[Stored records]
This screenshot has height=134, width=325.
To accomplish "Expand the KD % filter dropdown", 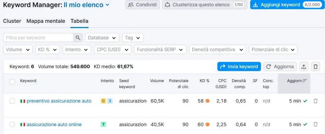I will pyautogui.click(x=47, y=49).
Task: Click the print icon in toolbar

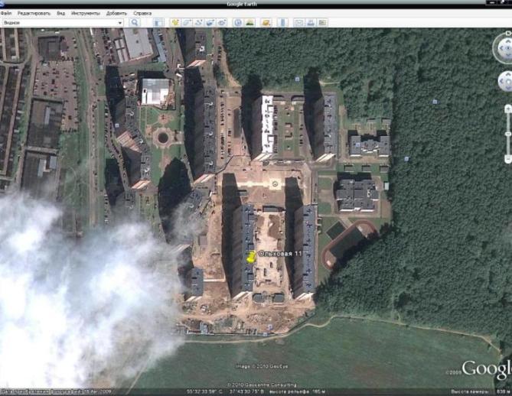Action: (x=311, y=23)
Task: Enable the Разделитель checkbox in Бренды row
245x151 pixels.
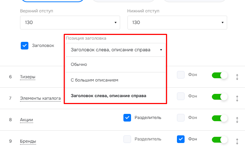Action: 127,139
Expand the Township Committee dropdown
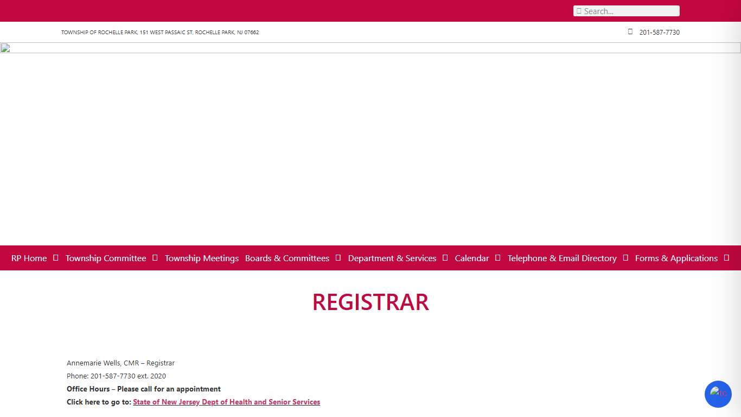741x417 pixels. point(155,258)
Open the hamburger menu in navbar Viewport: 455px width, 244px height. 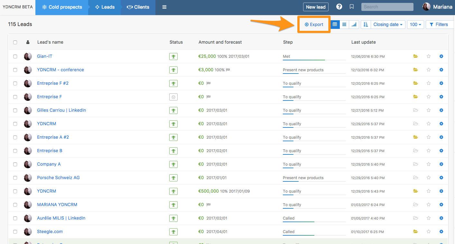[x=164, y=7]
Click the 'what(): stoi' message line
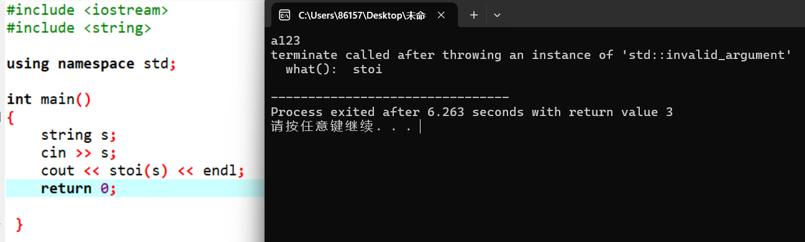Screen dimensions: 805x242 coord(334,69)
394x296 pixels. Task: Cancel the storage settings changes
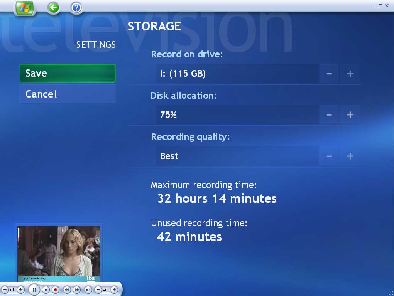coord(68,94)
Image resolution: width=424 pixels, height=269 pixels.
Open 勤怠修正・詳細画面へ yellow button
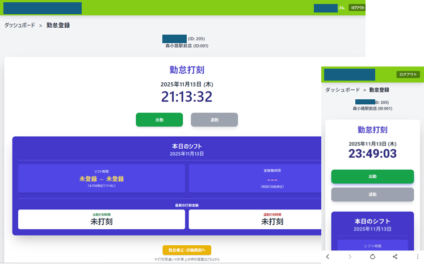(x=187, y=250)
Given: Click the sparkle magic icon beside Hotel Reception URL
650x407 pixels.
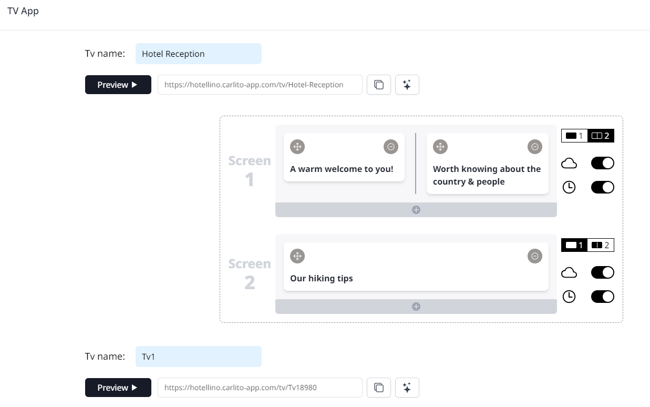Looking at the screenshot, I should [407, 85].
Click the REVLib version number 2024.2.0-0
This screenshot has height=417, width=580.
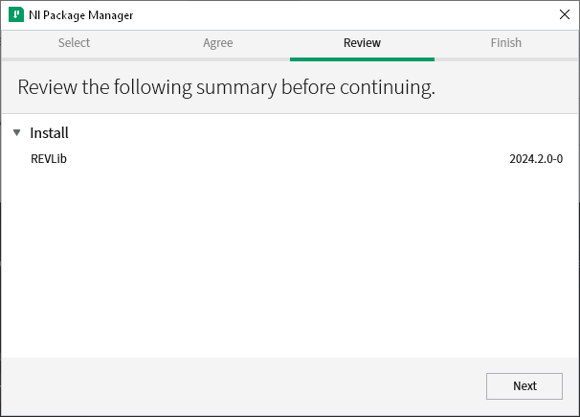click(x=536, y=159)
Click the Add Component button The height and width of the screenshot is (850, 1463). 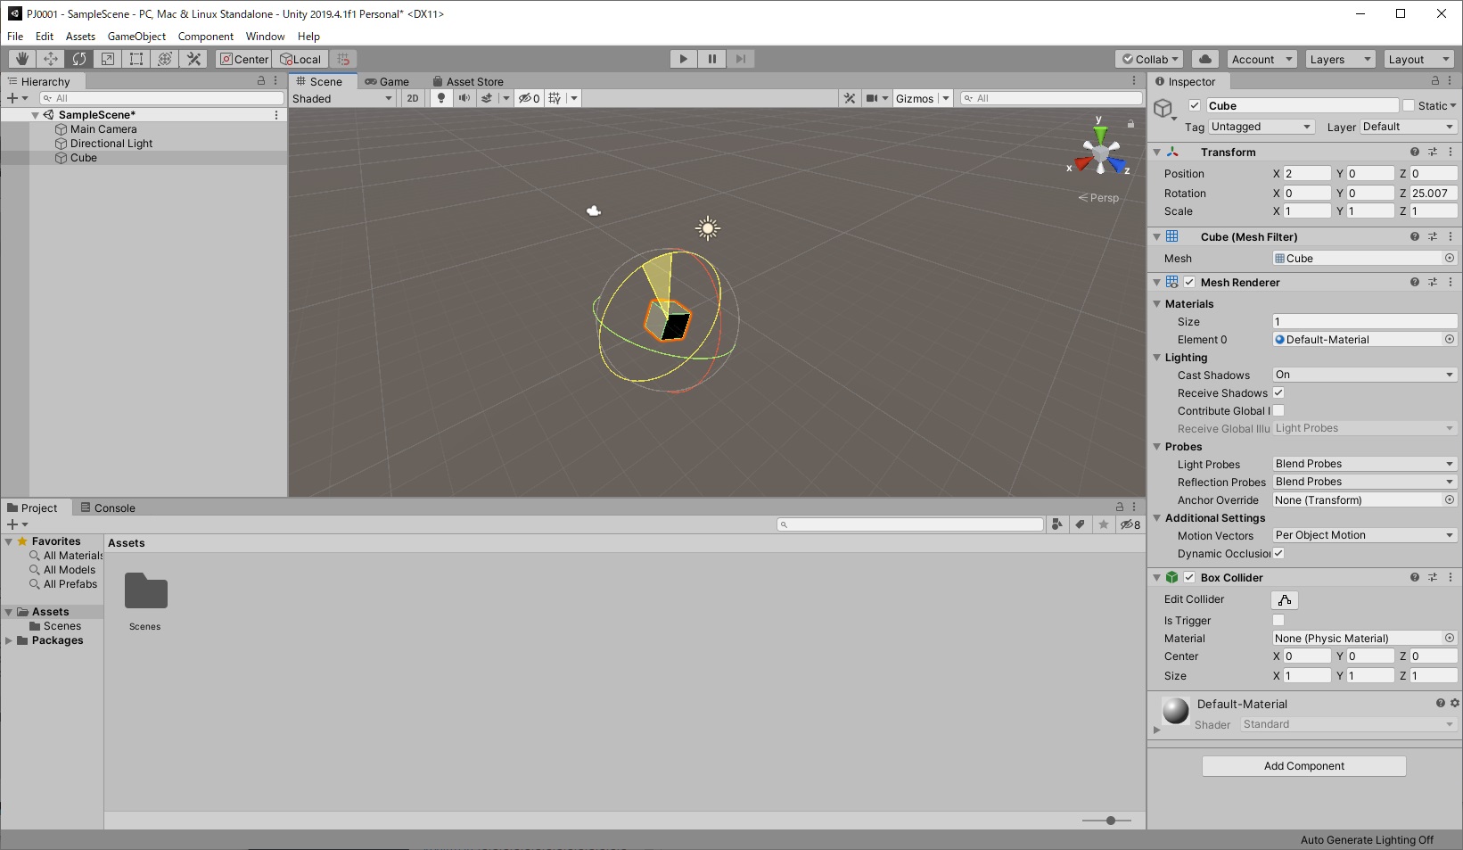click(x=1303, y=766)
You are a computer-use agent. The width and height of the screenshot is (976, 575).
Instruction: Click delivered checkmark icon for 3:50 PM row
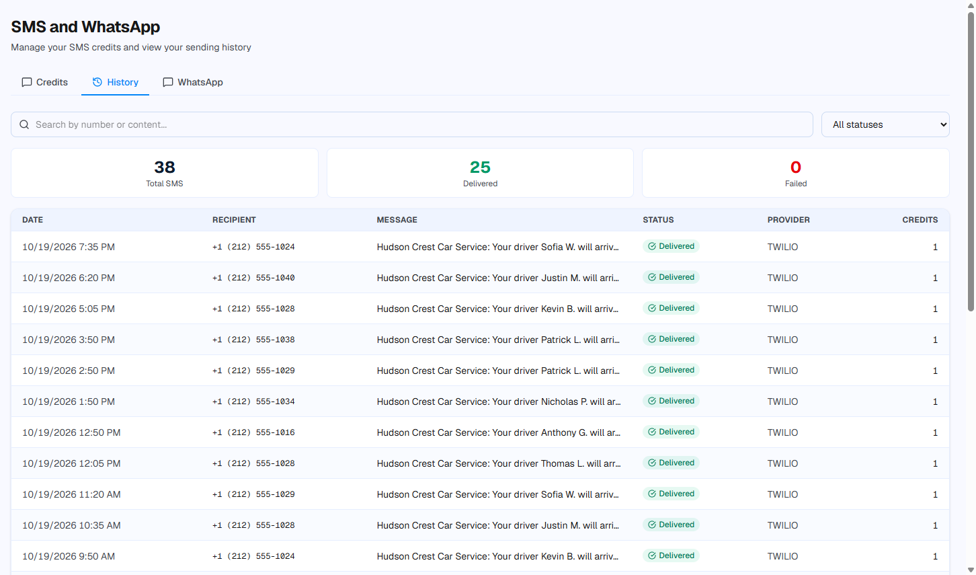pos(652,339)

[WORK REQUEST]: Using the records above, extract exactly and only the lines from the one with "You are a computer-use" through the final line, inclusive, leaving out pictures.

[COMPLETED EXERCISE]:
You are a computer-use agent. The width and height of the screenshot is (976, 575).
Instruction: Click delivered checkmark icon for 3:50 PM row
pos(652,339)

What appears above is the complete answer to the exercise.